MLP-Mixer

PAPER: MLP-Mixer: An all-MLP Architecture for Vision

Motivations

Modern deep vision architectures consist of layers that mix features (i) at a given spatial location, (ii) between different spatial locations, or both at once. In CNNs, (ii) is implemented with $N\times N$ convolutions (for $N>1$) and pooling. Neurons in deeper layers have a larger receptive field due to downsampling. Especially, $1\times 1$ convolutions perform (i) and larger kernels perform both (i) and (ii). In Vision Transformers and other attention-based architectures, self-attention layers allow both (i) and (ii) and the FFN perform (i).

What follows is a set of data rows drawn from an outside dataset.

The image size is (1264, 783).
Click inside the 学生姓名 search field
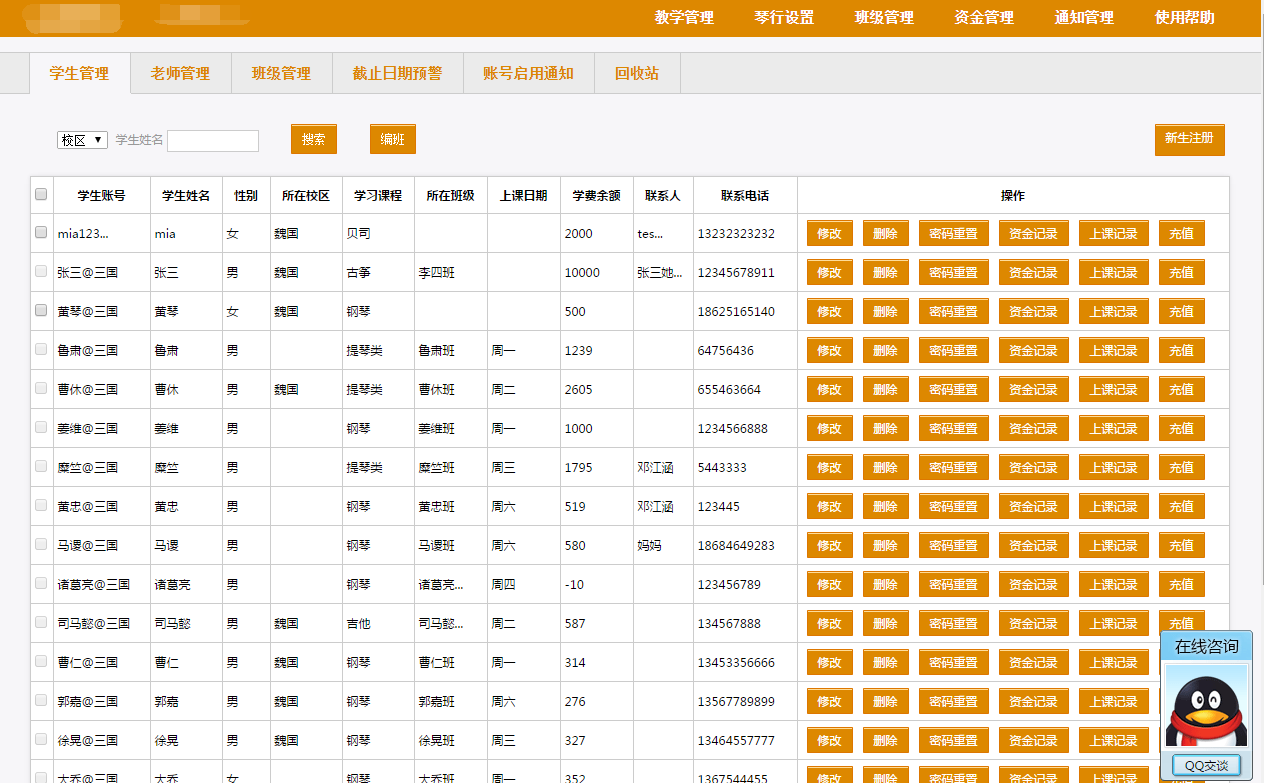pos(213,140)
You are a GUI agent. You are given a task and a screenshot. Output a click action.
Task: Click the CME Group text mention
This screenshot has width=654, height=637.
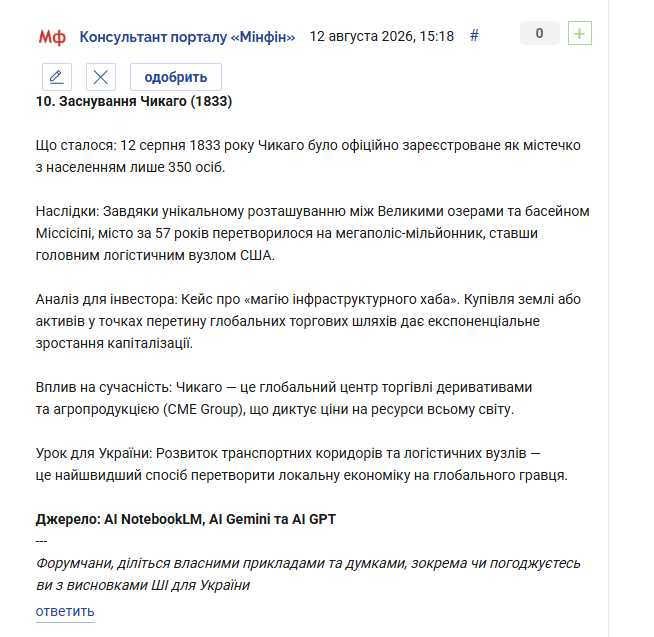point(204,409)
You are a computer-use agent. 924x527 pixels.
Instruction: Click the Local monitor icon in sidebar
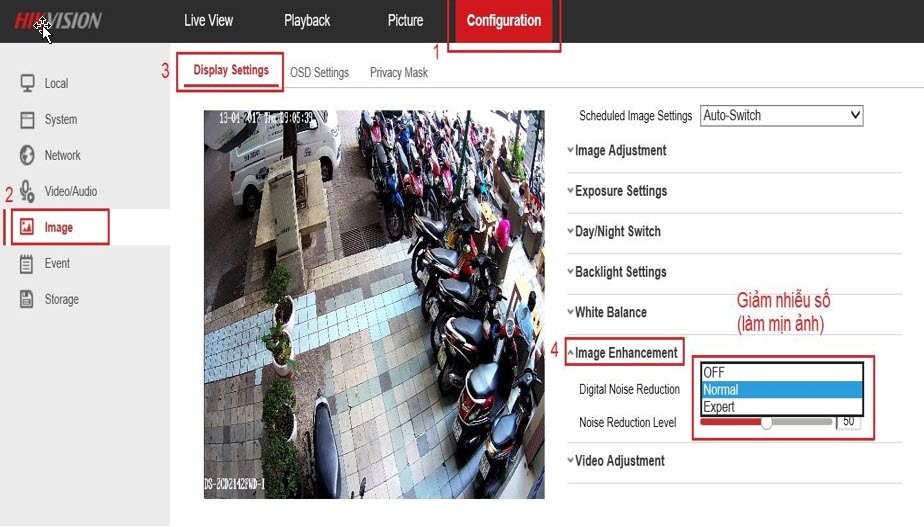(27, 83)
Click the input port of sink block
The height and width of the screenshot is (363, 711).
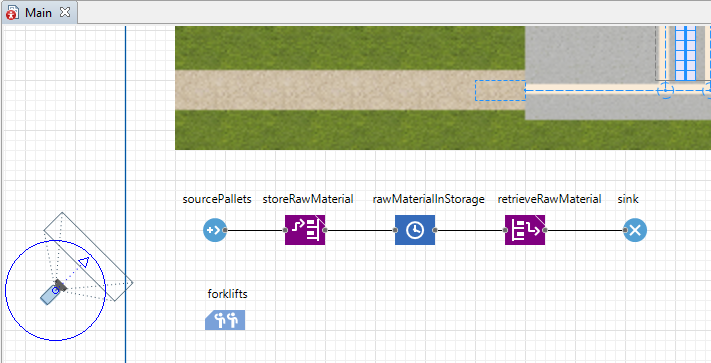pos(625,230)
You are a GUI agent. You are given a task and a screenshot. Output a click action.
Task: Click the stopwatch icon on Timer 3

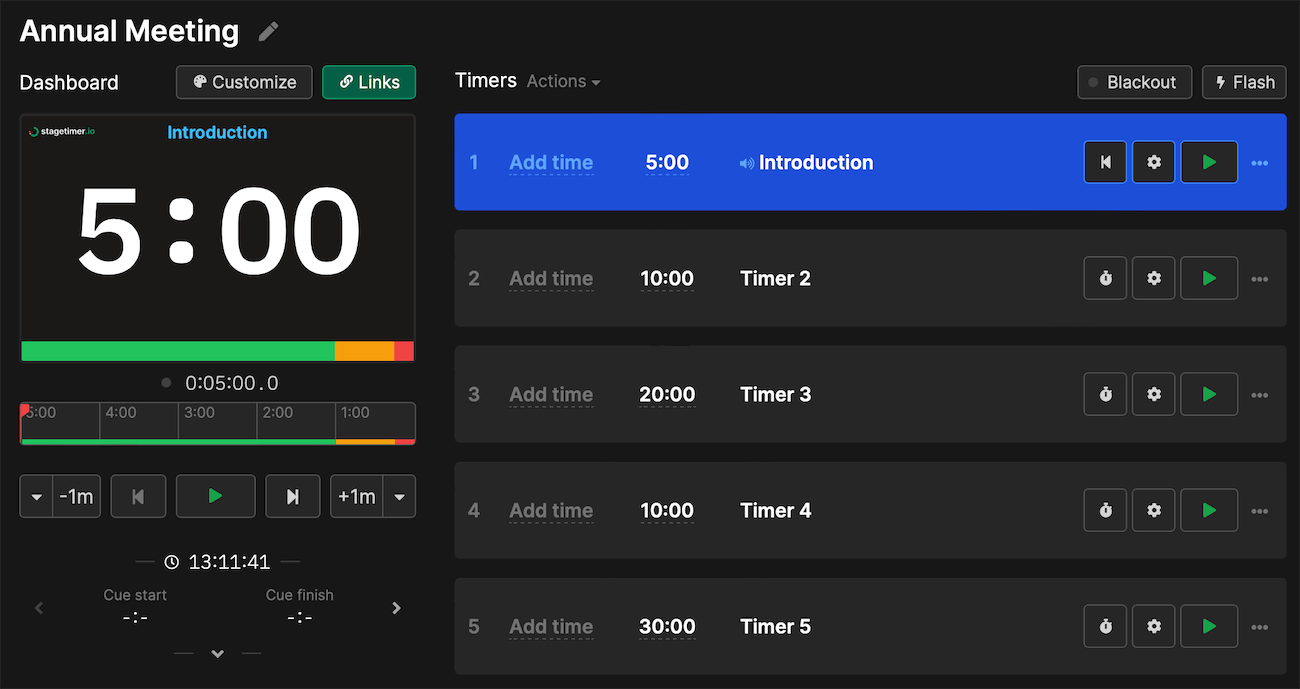pyautogui.click(x=1105, y=394)
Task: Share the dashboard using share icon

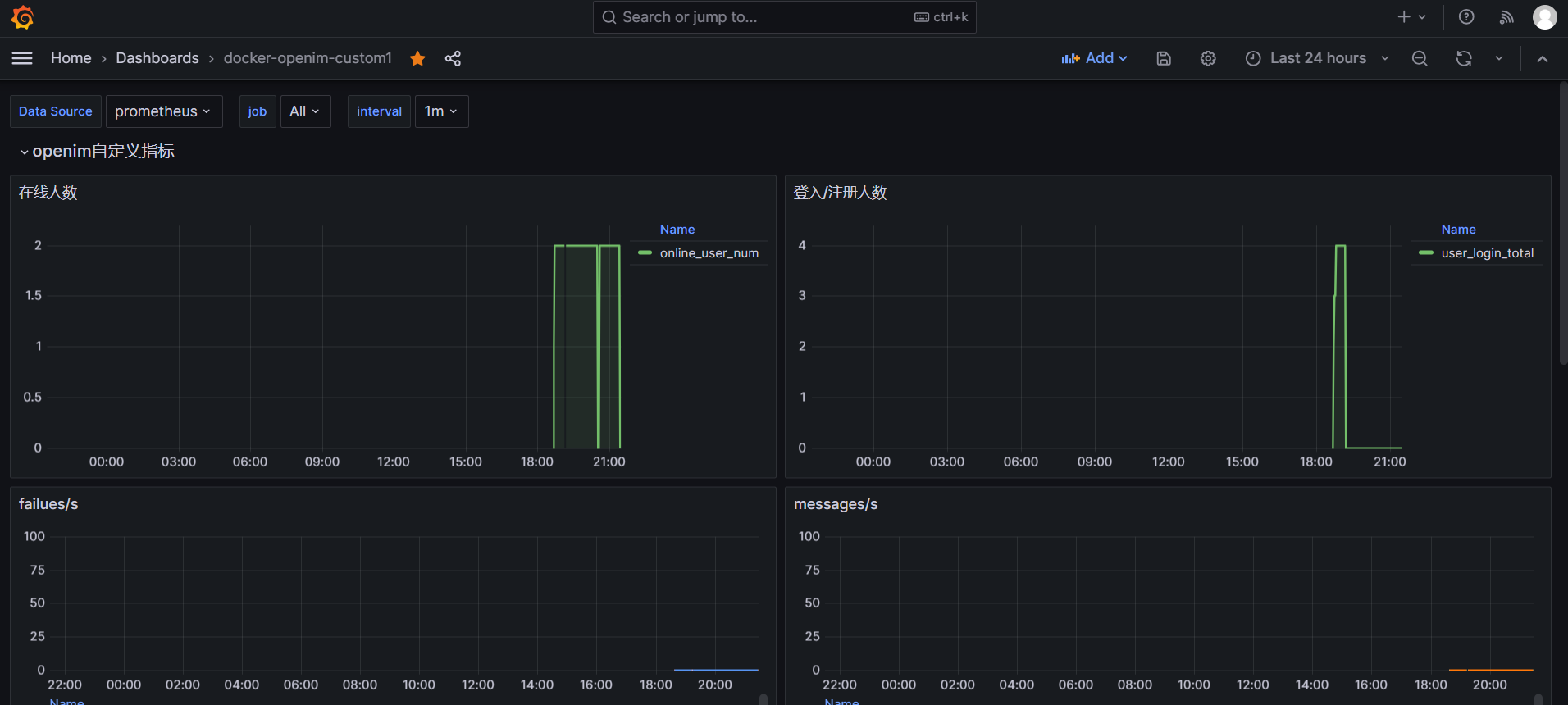Action: click(x=453, y=58)
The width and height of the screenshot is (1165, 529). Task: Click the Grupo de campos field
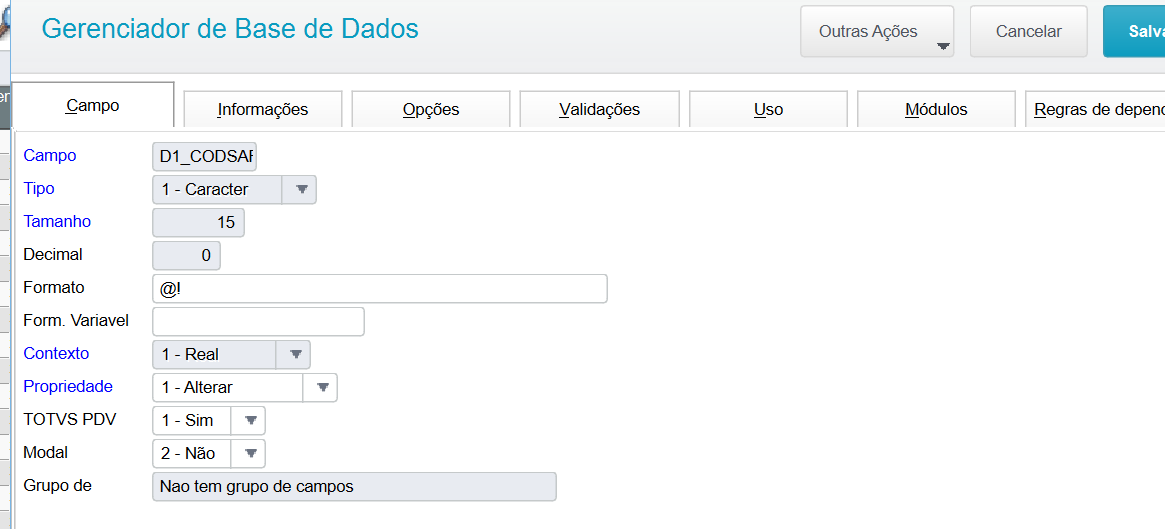[354, 487]
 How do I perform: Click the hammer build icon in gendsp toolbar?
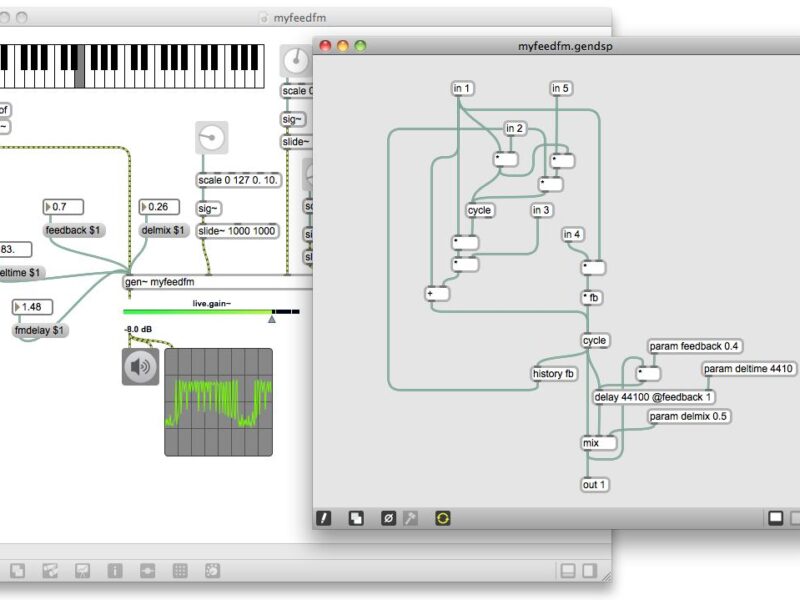pyautogui.click(x=410, y=518)
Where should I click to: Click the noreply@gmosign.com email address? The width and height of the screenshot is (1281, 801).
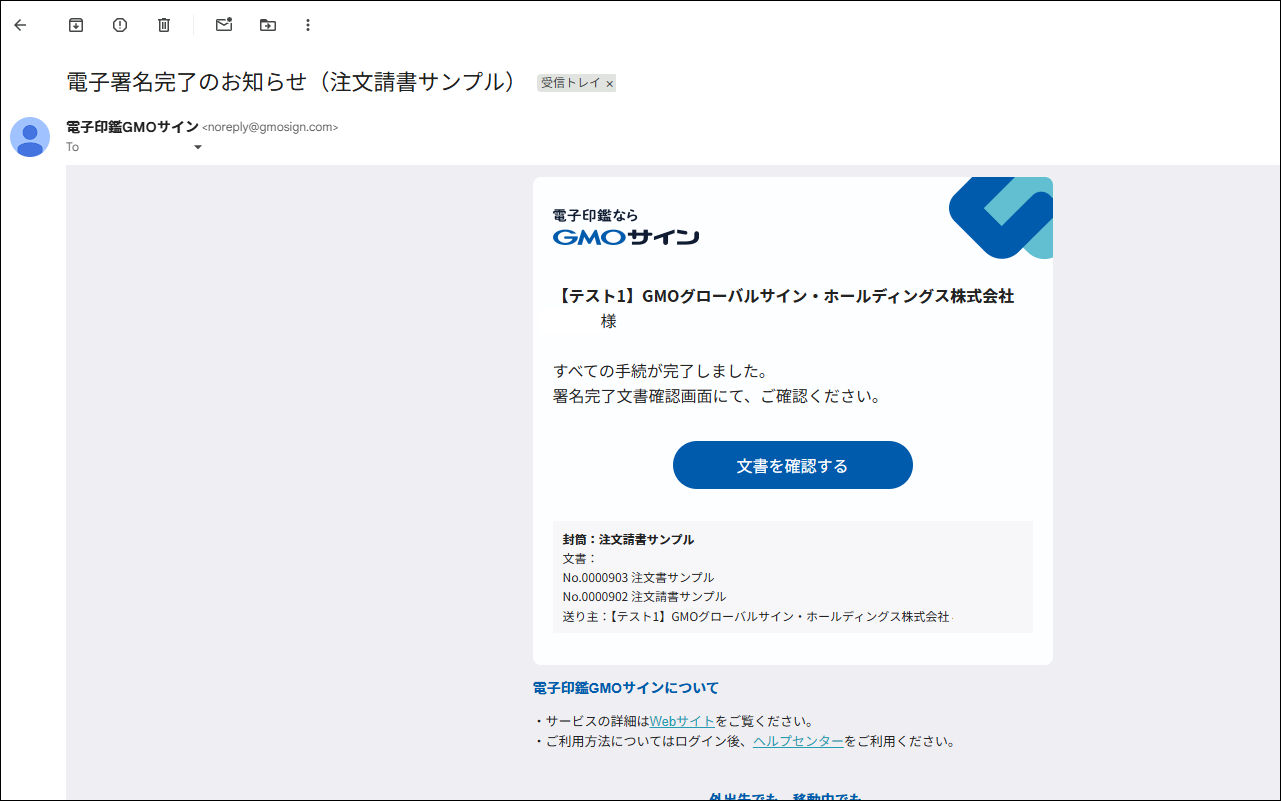(x=269, y=128)
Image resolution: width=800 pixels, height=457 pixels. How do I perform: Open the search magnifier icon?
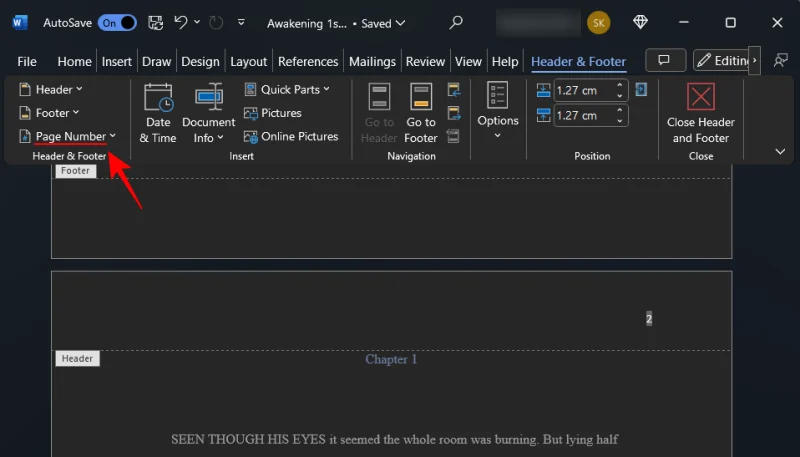456,22
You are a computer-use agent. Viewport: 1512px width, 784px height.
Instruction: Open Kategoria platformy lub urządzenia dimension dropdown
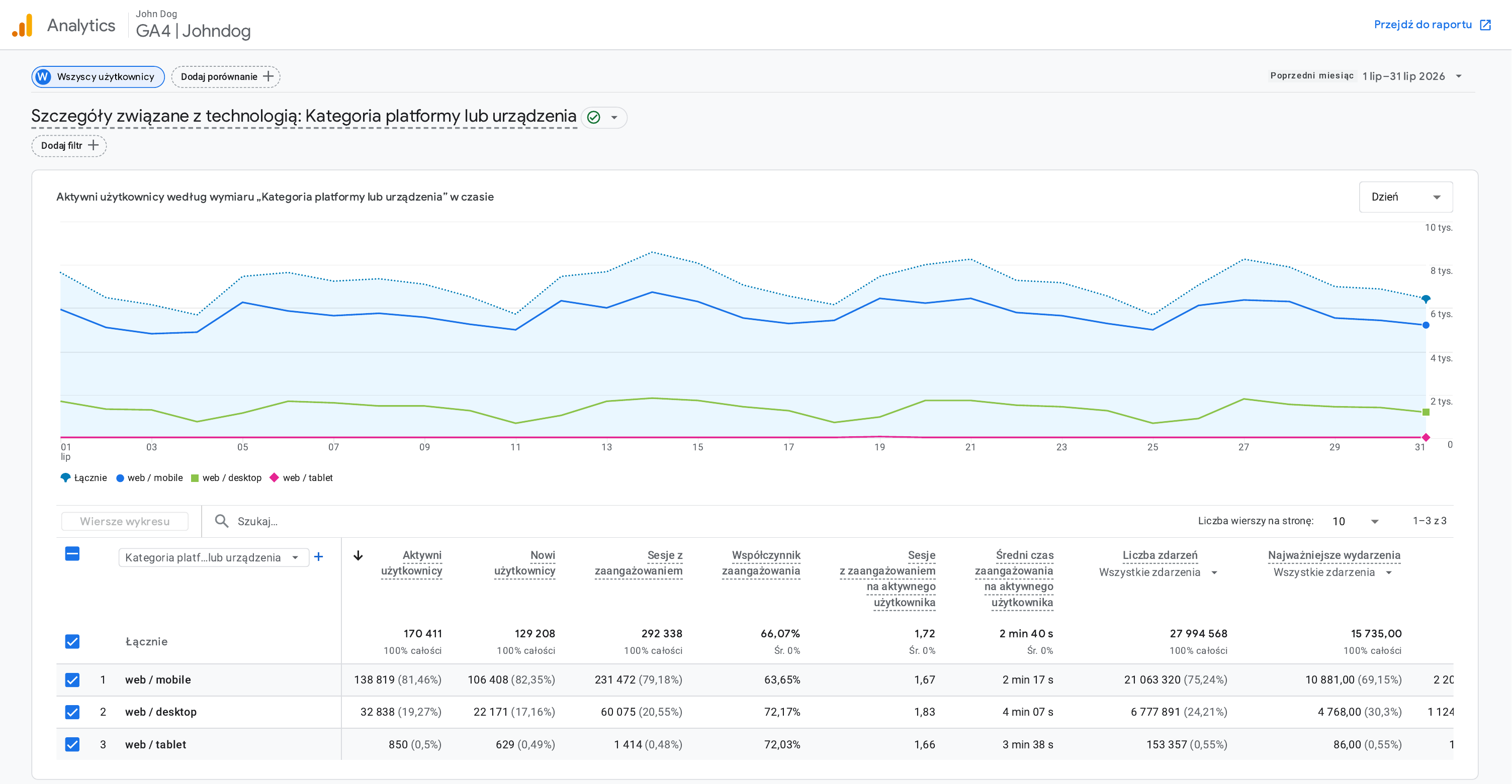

We can summarize two types of mix features above as the per-location operations (channel-mixing) and cross-location operations (token-mixing). The idea behind the MLP-Mixer architecture is separately extract two types of features across channels and tokens using MLPs.

MLP-Mixer

The figure below illustrates the architecture of MLP-Mixer. MLP-Mixer contains two types of layers: one with MLPs applied independently to image patches (i.e. “mixing” the per-location features), and one with MLPs applied across patches (i.e. “mixing” spatial information). The computational complexity of the MLP-Mixer is linear in the number of input patches, unlike ViT whose complexity is quadratic. Unlike ViTs, Mixer does not use position embeddings because the token-mixing MLPs are sensitive to the order of the input tokens. The runnerable codes in PyTorch are as follows.

class MLPBlock(nn.Module):
    def __init__(self, input_dim, mlp_dim) :
        super().__init__()
        self.fc1 = nn.Linear(input_dim, mlp_dim)
        self.gelu = nn.GELU()
        self.fc2 = nn.Linear(mlp_dim, input_dim)
    
    def forward(self,x):
        # [B, #tokens, D] or [B, D, #tokens]
        return self.fc2(self.gelu(self.fc1(x)))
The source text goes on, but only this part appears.